- Elephant Gate Elephant Gate (Chennai)
- Coordinates: 13°05′28.8″N 80°16′42.5″E﻿ / ﻿13.091333°N 80.278472°E
- Country: India
- State: Tamil Nadu
- District: Chennai district
- Elevation: 33 m (108 ft)

Languages
- • Official: Tamil, English
- • Speech: Tamil, English
- Time zone: UTC+5:30 (IST)
- PIN: 600079
- Telephone Code: +9144xxxxxxxx
- Neighbourhoods: George Town, Royapuram, Kondithope, Mannadi Vannarapettai, Tondiarpet, Sowcarpet, Vallalar Nagar, Basin bridge and Kasimedu
- Website: https://chennaicorporation.gov.in

= Elephant Gate =

Elephant Gate is a neighbourhood in Chennai district of Tamil Nadu state in the peninsular India. It is located at an altitude of about 33 m above the mean sea level with the geographical coordinates of (i.e., 13.091345°N, 80.278475°E). George Town, Royapuram, Kondithope, Mannadi Vannarapettai, Tondiarpet, Sowcarpet, Vallalar Nagar, Basin bridge and Kasimedu are some of the important neighbourhoods of Elephant Gate. Elephant Gate is one of the areas where the former Chief Minister of Tamil Nadu, K. Kamaraj, delivered a speech in the year 1959.
 There is a police station in Elephant Gate.

There existed a bridge named Elephant Gate bridge, 89 years old, in between Basin Bridge railway station and Chennai Central railway station above the railway tracks. Near about 10,000 vehicles, during peak hours, crossed this bridge. Due to the weakness of the bridge and to decongest the traffic, the bridge was demolished; and a new bridge, with the length of about 156.12 m is being constructed. The construction works are carried out by the Greater Chennai Corporation and Southern Railway, Chennai division.

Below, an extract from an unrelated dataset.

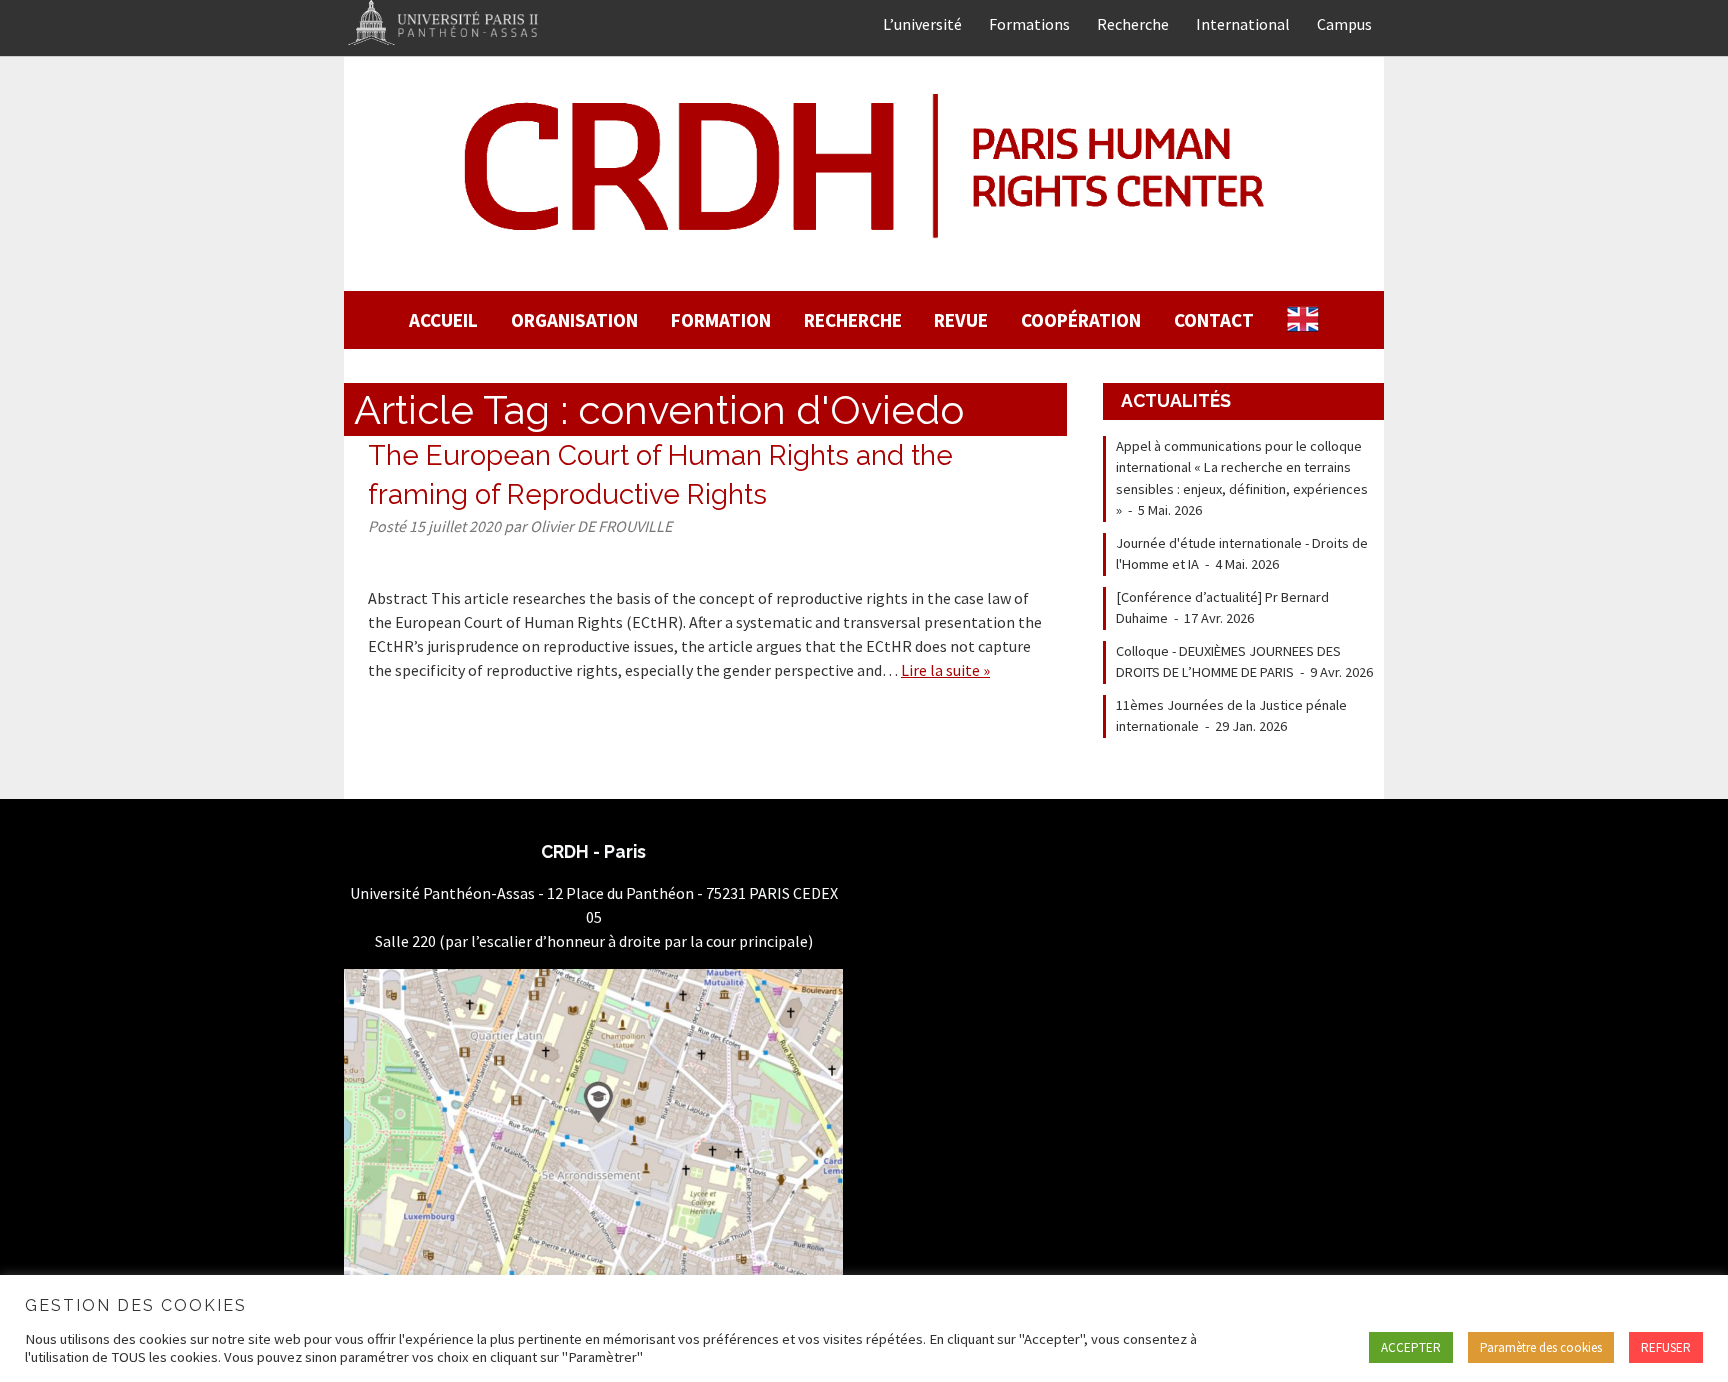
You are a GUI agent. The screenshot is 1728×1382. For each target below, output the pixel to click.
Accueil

The cost of the project is about ₹30 crore and is equally shared by Greater Chennai Corporation and Southern Railway. Still the construction work in progress and likely to get over in August 2025.

Ranganathaswamy Devasthanam Temple and Vaikunta Perumal & Dharmarajar Devasthanam Temple are a few important temples in Elephant Gate area.